After hearing from east-west rail advocates last Tuesday, the Humboldt County board of supervisors voted unanimously to have staff draft a resolution supporting an east-west railroad feasibility study.
Eureka city manager David Tyson gave a presentation to the board at the request of the Eureka city council, which voiced support for the study in December. Tyson said an east-west line could run 125 miles toward Gerber, where there is a direct connection to the national rail system.
”It’s half the length and has less tunnels and bridges than the existing route,” Tyson said.
The county hasn’t had a rail link to Humboldt Bay since 1999. Conditions of the existing north-south line through Eel River Canyon have worsened since landslides wiped out large stretches more than a decade ago. Estimates, dating from 2008, pegged the cost of restoring the 316-mile line range from $150 million to more than $600 million.
Currently, there aren’t any plans in place to revamp the north-south line, Tyson said. He said Humboldt Bay is under-utilized and has the potential to spur economic development. “It’s one of only 11 deep water harbors in California,” Tyson said. “Our port is capable of handling five million metric tons (of product) a year.”

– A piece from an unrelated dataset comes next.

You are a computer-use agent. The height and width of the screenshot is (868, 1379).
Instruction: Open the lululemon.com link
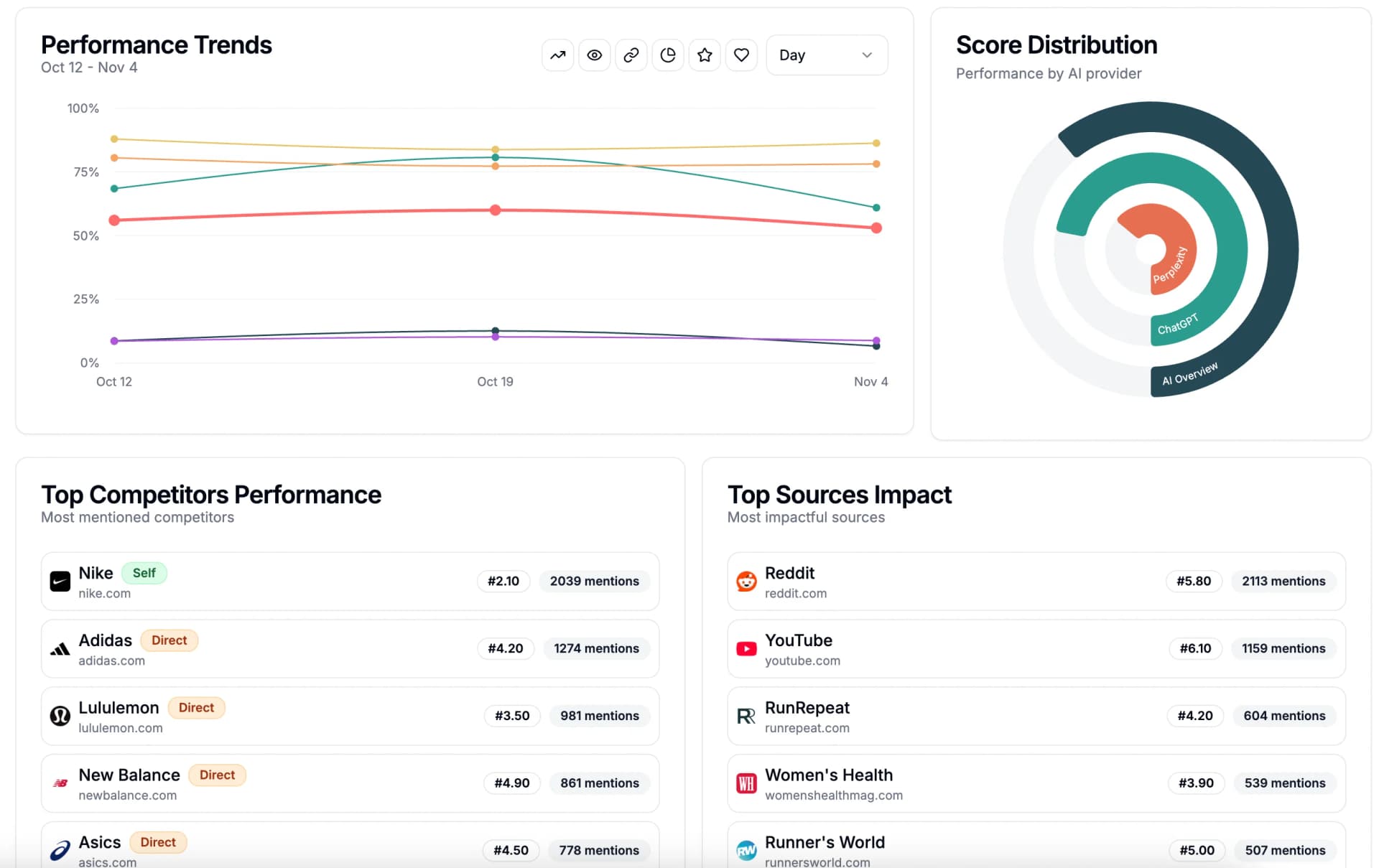point(121,728)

He said a feasibility study could identify interested landowners, estimate environmental impacts, take care of some of the preliminary engineering, set timelines for the project and much more.
Third district supervisor Mark Lovelace was alone in expressing concern, asking who would pay for the study and for the route, and who would utilize the route.
Eureka attorney Bill Bertain, an east-west rail advocate, said the funding component for the study is in the works. “I think it could be done with public money, but in the meantime we’re looking at private funding,” Bertain said.
After hearing public comment from eight people, the board voted unanimously to direct county staff to bring back a resolution supporting the feasibility study. The motion didn’t include any promises of funding for the study or rail line.
Earlier in the meeting, the board voiced unanimous support for two consent agenda items related to the Eureka/Arcata airport and a revenue guarantee to bring a new airline to the county.
The supervisors accepted a $750,000 grant from the U.S. Department of Transportation’s Small Community Air Service Development Program, which is aimed at funding an initial revenue guarantee for an eastbound air route. They also approved giving a $250,000 grant from the Headwaters Fund board - created by the county to utilize $22 million in state and federal funds given to offset the sale of the Headwaters Forest Reserve - to the Redwood Region Economic Development Commission to put toward an airline revenue guarantee. The commission has taken the lead on finding funds to recruit a new airline to the area.